Cada vez parece más evidente que la, sin dudas, encomiable tarea de hacer que las personas encuentren en Jesucristo una vida nueva y una nueva dimensión de su humanidad para gozar de la plenitud de la vida no tiene una sola estrategia, sino varias.
Una, la que dimana de los luminosos discursos aperturistas del Papa, que parece decidido a ventilar los sótanos de la Iglesia y a quitarle su olor a naftalina.
La otra es la que nace del fundamentalismo, que considera al catolicismo una religión superior y se empeña por poner a las personas bajo el yugo de su ideología, como si se tratara de la verdad.
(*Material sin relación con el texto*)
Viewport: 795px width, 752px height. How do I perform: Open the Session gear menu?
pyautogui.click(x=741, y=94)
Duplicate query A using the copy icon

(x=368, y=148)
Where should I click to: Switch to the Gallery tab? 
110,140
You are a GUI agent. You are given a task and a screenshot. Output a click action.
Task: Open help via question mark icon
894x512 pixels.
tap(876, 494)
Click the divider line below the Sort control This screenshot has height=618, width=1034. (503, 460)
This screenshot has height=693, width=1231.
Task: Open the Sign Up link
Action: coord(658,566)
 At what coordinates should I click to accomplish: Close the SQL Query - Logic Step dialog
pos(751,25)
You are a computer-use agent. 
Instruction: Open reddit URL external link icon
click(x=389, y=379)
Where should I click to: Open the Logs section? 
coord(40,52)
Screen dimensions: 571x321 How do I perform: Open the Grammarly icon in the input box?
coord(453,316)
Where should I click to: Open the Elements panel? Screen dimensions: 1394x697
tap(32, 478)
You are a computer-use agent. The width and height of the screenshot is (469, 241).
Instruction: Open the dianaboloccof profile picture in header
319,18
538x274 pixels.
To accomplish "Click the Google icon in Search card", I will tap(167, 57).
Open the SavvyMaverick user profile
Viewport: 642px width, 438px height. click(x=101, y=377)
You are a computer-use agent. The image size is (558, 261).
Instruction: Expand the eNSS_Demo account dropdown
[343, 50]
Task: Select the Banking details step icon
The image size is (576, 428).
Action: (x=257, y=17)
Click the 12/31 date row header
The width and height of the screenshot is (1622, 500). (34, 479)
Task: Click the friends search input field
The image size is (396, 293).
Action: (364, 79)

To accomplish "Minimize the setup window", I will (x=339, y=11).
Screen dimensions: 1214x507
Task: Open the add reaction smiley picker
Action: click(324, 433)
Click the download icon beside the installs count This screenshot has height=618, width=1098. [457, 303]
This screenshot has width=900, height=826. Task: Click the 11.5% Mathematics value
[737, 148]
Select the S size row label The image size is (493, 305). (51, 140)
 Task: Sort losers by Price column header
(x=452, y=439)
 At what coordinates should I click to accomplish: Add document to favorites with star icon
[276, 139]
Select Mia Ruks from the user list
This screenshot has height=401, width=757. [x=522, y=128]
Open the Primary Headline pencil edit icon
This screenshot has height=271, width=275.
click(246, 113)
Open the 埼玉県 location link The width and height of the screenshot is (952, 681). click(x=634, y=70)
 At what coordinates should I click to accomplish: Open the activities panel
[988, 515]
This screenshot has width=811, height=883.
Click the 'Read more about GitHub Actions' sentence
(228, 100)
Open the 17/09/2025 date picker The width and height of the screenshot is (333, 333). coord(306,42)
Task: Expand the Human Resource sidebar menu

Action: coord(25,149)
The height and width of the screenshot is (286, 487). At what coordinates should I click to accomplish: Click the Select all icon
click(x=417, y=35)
Esta segunda forma de sentir y practicar la labor pastoral no sintoniza con las ondas del Papa, por varias razones. Entre ellas, la razón superior de que el mensaje de amor del Sumo Pontífice no es suficiente para cambiar la realidad y que hace falta que la Iglesia se cuele en las aulas, en los cuarteles, en las comisarías, en los tribunales, y dirija la acción del gobierno. El fundamentalismo tiende a ver a Francisco como el gran apóstata.
El discurso del Papa sobre los «pastores con cara de vinagre» ha incomodado, sin dudas, a la jerarquía de la Iglesia salteña, cuyos miembros más encumbrados dudosamente obtendrían el título de «míster simpatía» en una competencia de belleza.
Los lazos de la curia local con el gobierno, que han alcanzado su apogeo durante el segundo gobierno de Juan Manuel Urtubey, han reforzado el poder temporal de los pastores avinagrados, de aquellos que se consideran a sí mismos como los únicos custodios de la doctrina tradicional, de aquellos autoproclamados jueces supremos de las herejías y los abusos.
Los nuevos vientos que soplan en la Iglesia desde su misma cima no parecen estar llegando a los sótanos de la Iglesia salteña; no son suficientes para eliminar el olor a naftalina, a caspa y a fanatismo.